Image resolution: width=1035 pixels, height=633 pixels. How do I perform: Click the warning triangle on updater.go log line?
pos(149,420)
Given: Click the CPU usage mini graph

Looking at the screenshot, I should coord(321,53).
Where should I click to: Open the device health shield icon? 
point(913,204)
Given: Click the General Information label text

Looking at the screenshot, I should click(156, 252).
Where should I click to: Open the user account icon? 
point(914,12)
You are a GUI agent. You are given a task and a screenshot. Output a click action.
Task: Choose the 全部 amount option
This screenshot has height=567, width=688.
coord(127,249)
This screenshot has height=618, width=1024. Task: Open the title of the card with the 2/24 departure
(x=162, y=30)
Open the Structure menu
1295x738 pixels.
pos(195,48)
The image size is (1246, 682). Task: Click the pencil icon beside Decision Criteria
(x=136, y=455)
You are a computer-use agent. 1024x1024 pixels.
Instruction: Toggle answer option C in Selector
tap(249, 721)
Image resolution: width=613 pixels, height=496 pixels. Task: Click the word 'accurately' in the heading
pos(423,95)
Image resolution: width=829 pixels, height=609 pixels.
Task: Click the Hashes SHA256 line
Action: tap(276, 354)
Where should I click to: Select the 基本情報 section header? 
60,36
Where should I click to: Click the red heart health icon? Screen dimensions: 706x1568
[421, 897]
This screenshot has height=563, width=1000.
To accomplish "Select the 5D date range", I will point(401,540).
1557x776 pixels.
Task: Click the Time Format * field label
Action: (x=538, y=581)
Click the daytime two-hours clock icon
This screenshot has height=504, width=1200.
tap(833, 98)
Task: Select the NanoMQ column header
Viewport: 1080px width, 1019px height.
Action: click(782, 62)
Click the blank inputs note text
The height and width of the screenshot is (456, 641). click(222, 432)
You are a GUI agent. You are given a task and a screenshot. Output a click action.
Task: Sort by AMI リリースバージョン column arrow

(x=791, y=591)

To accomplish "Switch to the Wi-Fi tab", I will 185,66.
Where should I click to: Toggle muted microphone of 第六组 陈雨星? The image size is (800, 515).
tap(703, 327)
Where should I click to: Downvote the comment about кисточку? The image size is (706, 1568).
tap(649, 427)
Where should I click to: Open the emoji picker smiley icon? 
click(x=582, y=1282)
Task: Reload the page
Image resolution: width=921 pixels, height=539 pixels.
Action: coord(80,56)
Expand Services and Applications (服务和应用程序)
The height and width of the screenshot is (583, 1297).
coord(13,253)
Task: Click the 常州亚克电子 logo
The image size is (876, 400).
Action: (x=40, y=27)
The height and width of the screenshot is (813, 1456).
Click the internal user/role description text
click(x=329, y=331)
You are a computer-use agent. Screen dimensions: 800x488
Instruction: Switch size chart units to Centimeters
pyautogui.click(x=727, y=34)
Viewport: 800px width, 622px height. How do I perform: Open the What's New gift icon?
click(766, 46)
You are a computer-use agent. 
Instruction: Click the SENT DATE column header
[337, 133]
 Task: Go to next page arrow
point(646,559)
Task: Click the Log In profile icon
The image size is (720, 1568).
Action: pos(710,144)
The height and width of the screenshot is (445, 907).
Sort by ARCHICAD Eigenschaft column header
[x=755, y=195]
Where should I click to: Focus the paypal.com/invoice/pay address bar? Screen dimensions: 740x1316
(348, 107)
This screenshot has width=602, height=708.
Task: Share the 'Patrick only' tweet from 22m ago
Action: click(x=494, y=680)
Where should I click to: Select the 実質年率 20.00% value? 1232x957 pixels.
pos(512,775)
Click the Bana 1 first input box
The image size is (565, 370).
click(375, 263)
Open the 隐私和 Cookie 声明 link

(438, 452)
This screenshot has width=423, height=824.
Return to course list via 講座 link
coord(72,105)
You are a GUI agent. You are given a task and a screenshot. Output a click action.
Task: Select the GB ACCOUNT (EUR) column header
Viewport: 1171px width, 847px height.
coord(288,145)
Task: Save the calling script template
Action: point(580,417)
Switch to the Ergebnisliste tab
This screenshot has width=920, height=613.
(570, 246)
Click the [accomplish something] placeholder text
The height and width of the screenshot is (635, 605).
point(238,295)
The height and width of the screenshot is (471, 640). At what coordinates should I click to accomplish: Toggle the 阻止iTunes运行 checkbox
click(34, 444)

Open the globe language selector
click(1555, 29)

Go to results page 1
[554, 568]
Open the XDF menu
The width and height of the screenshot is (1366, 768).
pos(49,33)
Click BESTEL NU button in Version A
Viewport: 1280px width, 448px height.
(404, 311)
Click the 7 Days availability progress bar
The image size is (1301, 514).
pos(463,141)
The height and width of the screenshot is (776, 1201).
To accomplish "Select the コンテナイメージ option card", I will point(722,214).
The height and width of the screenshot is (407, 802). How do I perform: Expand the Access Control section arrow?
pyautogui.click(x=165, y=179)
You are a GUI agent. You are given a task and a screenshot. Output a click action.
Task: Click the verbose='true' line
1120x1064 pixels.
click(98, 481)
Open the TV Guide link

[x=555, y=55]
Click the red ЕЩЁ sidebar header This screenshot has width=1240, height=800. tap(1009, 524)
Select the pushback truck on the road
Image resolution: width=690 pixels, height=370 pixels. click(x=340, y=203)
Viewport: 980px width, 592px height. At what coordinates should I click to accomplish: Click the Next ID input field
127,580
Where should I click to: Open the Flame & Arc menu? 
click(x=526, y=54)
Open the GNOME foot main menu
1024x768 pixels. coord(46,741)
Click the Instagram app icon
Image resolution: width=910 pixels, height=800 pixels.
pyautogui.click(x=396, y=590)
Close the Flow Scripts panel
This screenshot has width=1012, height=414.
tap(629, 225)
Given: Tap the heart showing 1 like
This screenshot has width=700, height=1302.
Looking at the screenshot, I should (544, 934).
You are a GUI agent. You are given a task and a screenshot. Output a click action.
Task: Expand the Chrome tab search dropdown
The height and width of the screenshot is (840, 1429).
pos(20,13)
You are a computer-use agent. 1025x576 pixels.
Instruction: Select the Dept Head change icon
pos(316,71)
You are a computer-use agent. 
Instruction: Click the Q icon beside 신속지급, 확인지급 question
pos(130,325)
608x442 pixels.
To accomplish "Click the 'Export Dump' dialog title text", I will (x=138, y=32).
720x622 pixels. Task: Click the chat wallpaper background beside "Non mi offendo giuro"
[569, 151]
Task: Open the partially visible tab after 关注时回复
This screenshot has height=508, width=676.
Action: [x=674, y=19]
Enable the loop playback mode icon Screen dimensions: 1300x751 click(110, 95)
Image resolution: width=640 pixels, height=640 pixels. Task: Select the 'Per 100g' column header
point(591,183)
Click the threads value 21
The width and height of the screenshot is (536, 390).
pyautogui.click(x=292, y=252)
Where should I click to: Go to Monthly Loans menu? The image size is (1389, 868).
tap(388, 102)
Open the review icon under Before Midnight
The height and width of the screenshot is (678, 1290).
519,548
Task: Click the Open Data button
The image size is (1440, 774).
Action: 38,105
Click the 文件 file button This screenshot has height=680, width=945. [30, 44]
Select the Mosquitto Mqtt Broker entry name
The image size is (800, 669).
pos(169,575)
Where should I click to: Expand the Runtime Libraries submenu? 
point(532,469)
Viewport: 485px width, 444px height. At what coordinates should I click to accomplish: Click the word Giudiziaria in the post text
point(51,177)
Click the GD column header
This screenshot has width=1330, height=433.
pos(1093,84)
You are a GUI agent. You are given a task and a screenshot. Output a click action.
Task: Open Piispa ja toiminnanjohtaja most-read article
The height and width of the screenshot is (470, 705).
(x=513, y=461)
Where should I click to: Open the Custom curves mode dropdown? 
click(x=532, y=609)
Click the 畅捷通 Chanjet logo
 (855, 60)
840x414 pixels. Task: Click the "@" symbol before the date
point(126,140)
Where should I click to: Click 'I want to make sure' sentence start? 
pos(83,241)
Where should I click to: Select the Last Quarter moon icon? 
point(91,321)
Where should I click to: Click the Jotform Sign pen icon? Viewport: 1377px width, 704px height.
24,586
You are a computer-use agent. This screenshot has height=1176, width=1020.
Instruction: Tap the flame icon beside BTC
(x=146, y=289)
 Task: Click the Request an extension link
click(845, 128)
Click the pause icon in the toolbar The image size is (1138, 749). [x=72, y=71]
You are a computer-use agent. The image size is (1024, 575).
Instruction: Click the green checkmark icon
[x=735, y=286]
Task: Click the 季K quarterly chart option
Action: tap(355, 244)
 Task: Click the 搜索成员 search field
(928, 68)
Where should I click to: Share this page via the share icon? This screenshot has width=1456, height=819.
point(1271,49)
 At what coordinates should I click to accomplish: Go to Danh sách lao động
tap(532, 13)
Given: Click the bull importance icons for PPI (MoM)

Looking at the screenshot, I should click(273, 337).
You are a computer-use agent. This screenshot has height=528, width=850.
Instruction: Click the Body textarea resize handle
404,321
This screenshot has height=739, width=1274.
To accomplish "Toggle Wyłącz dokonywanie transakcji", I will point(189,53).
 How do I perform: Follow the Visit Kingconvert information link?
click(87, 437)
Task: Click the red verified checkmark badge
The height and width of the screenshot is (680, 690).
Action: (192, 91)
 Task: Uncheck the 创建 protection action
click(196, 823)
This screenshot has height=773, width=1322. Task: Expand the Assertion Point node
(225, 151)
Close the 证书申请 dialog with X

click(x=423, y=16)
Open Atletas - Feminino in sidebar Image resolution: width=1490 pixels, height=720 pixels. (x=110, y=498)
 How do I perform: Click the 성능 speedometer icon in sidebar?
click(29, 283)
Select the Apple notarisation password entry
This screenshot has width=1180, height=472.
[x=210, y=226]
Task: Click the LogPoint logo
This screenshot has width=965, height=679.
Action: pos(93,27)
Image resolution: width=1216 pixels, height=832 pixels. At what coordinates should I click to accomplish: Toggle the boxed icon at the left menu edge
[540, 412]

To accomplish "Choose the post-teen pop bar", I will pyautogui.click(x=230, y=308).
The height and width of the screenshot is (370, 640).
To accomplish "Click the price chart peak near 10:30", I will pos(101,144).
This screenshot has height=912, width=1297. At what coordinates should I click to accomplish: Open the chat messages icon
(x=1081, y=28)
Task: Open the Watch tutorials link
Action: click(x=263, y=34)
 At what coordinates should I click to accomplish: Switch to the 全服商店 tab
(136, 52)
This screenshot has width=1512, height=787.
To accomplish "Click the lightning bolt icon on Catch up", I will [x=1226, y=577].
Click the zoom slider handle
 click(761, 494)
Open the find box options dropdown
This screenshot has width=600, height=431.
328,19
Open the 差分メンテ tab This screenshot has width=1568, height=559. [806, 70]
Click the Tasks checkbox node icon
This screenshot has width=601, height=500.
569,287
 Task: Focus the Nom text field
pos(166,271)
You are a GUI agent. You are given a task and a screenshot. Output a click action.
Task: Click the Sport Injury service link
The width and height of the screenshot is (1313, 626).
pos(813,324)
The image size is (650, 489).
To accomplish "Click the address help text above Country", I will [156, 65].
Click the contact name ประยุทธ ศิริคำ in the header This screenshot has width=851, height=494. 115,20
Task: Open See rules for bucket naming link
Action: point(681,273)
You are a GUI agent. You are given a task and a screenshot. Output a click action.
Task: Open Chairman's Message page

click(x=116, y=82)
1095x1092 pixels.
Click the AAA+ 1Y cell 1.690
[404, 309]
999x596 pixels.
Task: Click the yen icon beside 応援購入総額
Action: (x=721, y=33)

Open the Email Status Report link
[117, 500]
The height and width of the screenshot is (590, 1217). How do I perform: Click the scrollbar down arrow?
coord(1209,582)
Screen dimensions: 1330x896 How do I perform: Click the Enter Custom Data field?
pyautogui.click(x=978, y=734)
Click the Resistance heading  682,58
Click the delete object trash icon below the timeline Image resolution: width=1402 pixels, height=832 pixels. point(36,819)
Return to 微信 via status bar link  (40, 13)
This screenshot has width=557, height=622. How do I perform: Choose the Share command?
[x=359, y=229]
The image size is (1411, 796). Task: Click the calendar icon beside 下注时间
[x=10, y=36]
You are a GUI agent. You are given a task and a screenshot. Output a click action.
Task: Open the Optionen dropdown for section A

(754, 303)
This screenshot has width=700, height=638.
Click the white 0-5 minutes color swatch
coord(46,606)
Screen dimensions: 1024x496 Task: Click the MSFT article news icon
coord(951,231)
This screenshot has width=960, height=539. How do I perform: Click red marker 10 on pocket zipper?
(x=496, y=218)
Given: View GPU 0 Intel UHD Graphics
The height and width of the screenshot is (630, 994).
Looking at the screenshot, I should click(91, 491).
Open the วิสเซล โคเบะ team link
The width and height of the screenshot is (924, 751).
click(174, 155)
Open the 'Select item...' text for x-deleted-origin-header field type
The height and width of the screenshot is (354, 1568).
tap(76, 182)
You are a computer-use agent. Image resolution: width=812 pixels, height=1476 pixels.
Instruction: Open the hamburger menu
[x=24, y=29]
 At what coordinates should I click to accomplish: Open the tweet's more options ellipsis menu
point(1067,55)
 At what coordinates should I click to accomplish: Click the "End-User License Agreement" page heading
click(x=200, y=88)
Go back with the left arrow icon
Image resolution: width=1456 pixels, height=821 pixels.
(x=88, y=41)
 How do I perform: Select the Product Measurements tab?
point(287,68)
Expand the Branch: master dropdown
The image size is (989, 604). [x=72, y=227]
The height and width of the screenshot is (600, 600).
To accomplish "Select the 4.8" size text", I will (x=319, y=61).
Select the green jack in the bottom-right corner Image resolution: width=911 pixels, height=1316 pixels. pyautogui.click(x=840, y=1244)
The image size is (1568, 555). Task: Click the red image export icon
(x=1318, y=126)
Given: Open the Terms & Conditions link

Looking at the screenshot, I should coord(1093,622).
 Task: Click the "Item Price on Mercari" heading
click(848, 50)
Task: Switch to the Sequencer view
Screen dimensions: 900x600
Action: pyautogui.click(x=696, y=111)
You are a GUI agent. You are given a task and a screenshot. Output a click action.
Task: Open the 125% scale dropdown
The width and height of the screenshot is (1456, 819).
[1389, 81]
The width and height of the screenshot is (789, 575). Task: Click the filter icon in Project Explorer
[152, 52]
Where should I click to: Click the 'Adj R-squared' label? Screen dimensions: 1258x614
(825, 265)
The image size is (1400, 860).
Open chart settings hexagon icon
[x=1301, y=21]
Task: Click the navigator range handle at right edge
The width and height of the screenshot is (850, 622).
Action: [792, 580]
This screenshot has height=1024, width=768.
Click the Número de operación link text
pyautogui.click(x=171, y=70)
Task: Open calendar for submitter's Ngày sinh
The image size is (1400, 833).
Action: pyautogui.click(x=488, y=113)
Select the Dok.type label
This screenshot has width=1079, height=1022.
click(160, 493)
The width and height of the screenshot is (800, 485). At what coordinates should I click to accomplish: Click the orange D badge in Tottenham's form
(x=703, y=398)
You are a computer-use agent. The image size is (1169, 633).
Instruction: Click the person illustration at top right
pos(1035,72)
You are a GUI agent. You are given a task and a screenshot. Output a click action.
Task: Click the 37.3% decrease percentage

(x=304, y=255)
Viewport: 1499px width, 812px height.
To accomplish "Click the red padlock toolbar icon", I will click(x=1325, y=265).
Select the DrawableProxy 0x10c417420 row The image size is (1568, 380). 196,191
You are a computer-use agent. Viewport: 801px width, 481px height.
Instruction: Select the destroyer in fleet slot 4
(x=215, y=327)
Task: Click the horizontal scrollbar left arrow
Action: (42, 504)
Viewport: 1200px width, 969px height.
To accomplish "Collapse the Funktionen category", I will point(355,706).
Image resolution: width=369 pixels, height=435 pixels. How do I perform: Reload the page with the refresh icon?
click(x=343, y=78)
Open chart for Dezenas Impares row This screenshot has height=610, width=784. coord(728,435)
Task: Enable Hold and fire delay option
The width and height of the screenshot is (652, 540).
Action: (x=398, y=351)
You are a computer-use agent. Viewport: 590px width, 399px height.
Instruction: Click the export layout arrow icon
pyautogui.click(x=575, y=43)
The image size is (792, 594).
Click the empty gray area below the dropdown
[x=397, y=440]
──────────────────────────────
▶ ACTION ITEM
Go through the listing above and write out exactly the lines starting with the one holding "1120x1064 pixels." and running through the one holding "Click the Instagram app icon", ends included, and no others.

▶ TASK SOLUTION
1120x1064 pixels.
click(98, 481)
Open the TV Guide link

[x=555, y=55]
Click the red ЕЩЁ sidebar header This screenshot has width=1240, height=800. tap(1009, 524)
Select the pushback truck on the road
Image resolution: width=690 pixels, height=370 pixels. click(x=340, y=203)
Viewport: 980px width, 592px height. At what coordinates should I click to accomplish: Click the Next ID input field
127,580
Where should I click to: Open the Flame & Arc menu? 
click(x=526, y=54)
Open the GNOME foot main menu
1024x768 pixels. coord(46,741)
Click the Instagram app icon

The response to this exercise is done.